Wednesday, September 25th 2024

Intel "Granite Rapids-UCC" Powering Xeon 6 6980P Detailed: Up to 132 Cores Possible

Intel on Tuesday announced the ultra core-count (UCC) variant of its "Granite Rapids" server processor microarchitecture, with the introduction of new Xeon 6 series SKUs with P-core counts as high as 128-core/256-thread per socket. "Granite Rapids" microarchitecture uses "Redwood Cove" performance cores. These are newer than the "Raptor Cove" cores powering "Sapphire Rapids," and a client version of these cores power the Core Ultra 1-series "Meteor Lake" processors. The server version of "Redwood Cove" comes with 112 KB of L1 cache (64 KB L1I and 48 KB L1D), and 2 MB of dedicated L2 cache. The server version of "Redwood Cove" is optimized for the mesh interconnect core layout on the three compute tiles making up "Granite Rapids-UCC," each core comes with a 3.93 MB segment of the tile's 168 MB shared L3 cache.

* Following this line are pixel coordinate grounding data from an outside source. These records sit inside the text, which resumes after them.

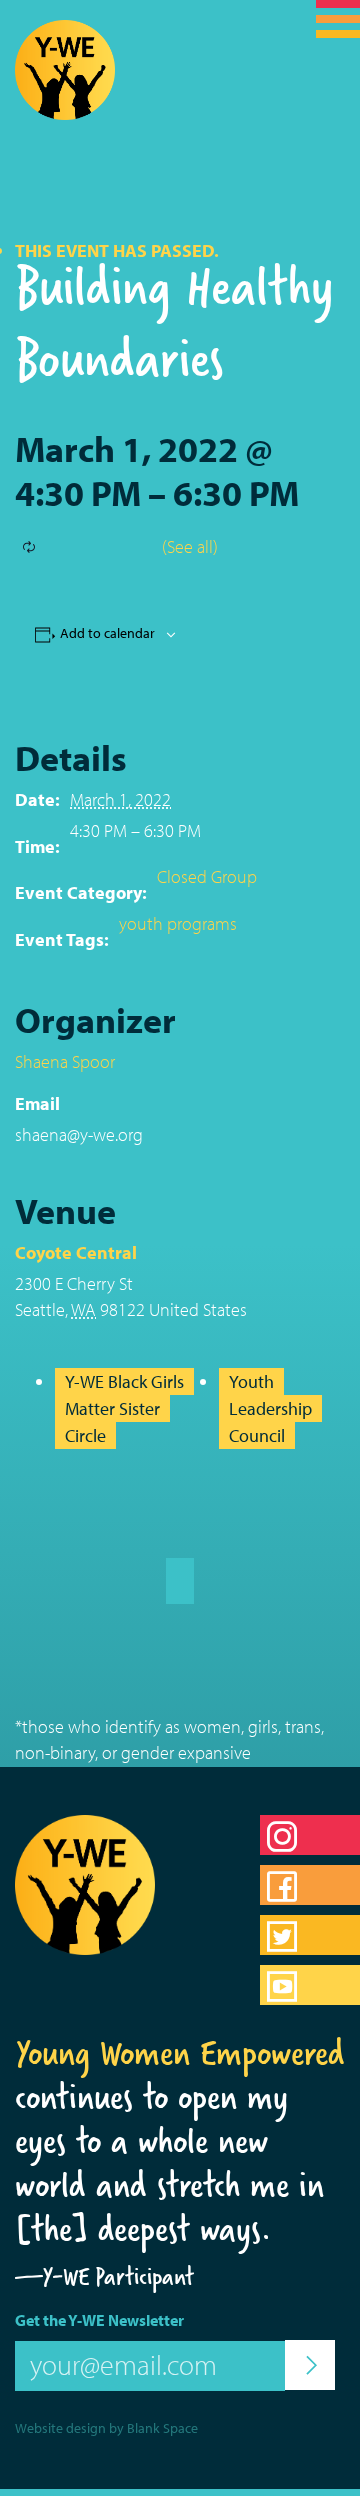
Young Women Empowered (180, 2053)
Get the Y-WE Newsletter (99, 2320)
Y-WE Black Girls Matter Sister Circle (124, 1409)
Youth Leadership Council (270, 1409)
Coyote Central (76, 1252)
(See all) (190, 546)
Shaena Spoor (65, 1061)
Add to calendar (107, 633)
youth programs (178, 923)
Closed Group (207, 876)
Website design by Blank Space (106, 2428)
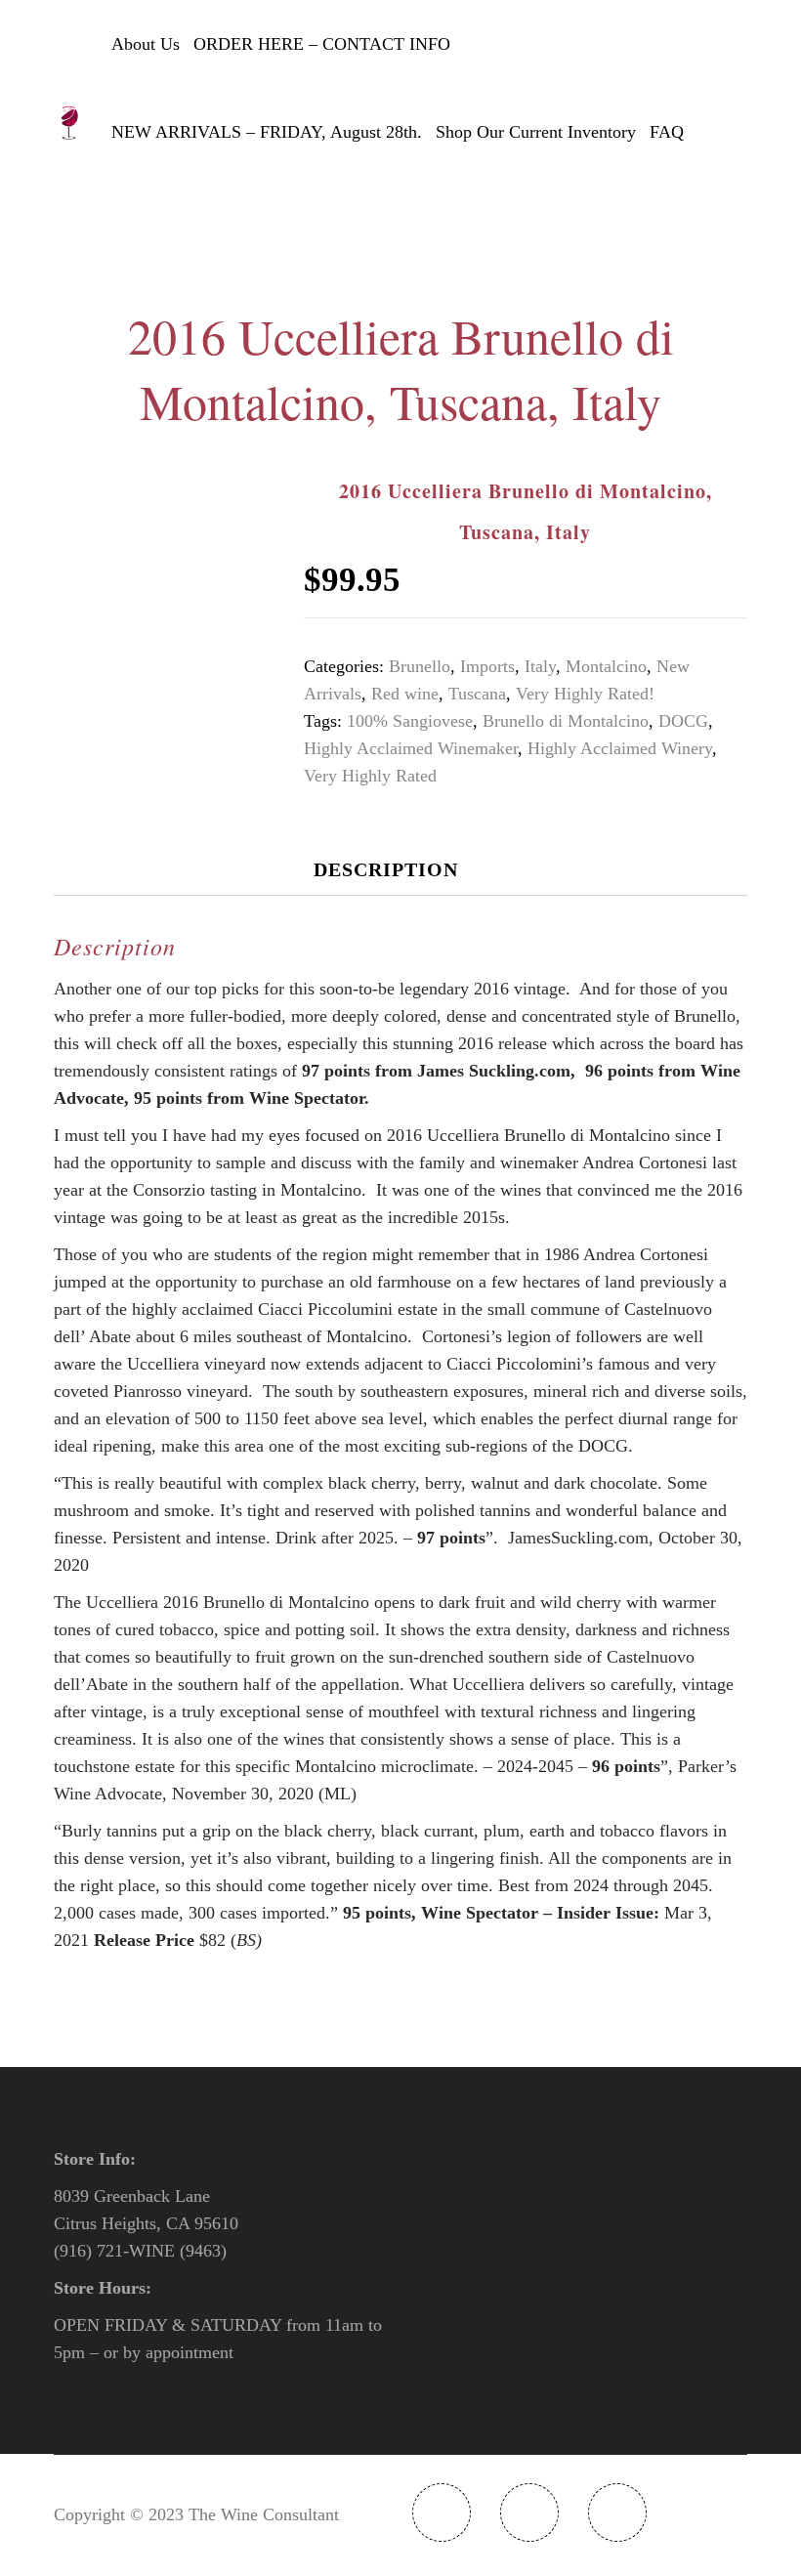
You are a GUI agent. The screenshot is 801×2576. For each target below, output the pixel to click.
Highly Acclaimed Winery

Perhaps the biggest change between the client and server variants of "Redwood Cove" are the AMX-FP16 and AVX512-FP16 instruction sets. The 128-core Xeon 6 6980P processor is based on the "Granite Rapids-UCC" package, which has three compute tiles of 44 cores, each, and a 4-channel memory interface, each. The three compute tiles have cache coherence, and so each core on any of the three tiles can benefit from the processor's 12-channel DDR5 memory interface. The package also has two SoC tiles with a 48-lane PCIe Gen 5 or CXL 2.0 root complex, making up a total of 96 lanes. The processor has 6 UPI links for multi-socket machines, and supports up to a 2P configuration per system, for a maximum core-count of 256 P-cores. Each of the three compute tiles is built on the Intel 3 foundry node, while the two SoC tiles are built on the Intel 7 node.
For its server processors, Intel does not resort to the same power measurement system as its client processors (base power, turbo power), since it has to stick to industry standards that guide data-center architects, and so it uses a flat TDP rating. The lineup is led by the Xeon 6980P, with its 128-core/256-thread core-count, a 2.00 GHz base frequency, 3.20 GHz all-core boost, 3.90 GHz maximum boost frequency, 504 MB of shared L3 cache, and 500 W TDP. The 6979P is next up, with a 120-core/240-thread configuration, 2.10 GHz base frequency, 3.20 GHz all-core boost, and 3.90 GHz maximum turbo frequency. Interestingly, it has the same 504 MB L3 cache size as the 6980P, as well as its 500 W TDP rating.
The Xeon 6972P is an interesting SKU, as it directly squares off against the top AMD EPYC "Genoa" part, with its 96-core/192-thread config. It ticks at 2.40 GHz base, 3.50 GHz all-core boost, and 3.90 GHz maximum boost. The L3 cache gets a slight haircut to a respectable 480 MB, but the TDP remains at 500 W. The 6952P has the same 96-core/192-thread config, but with lower clock speeds and TDP, with a 2.10 GHz base, 3.20 GHz all-core boost, and 3.90 GHz maximum boost. The TDP is reduced to 400 W.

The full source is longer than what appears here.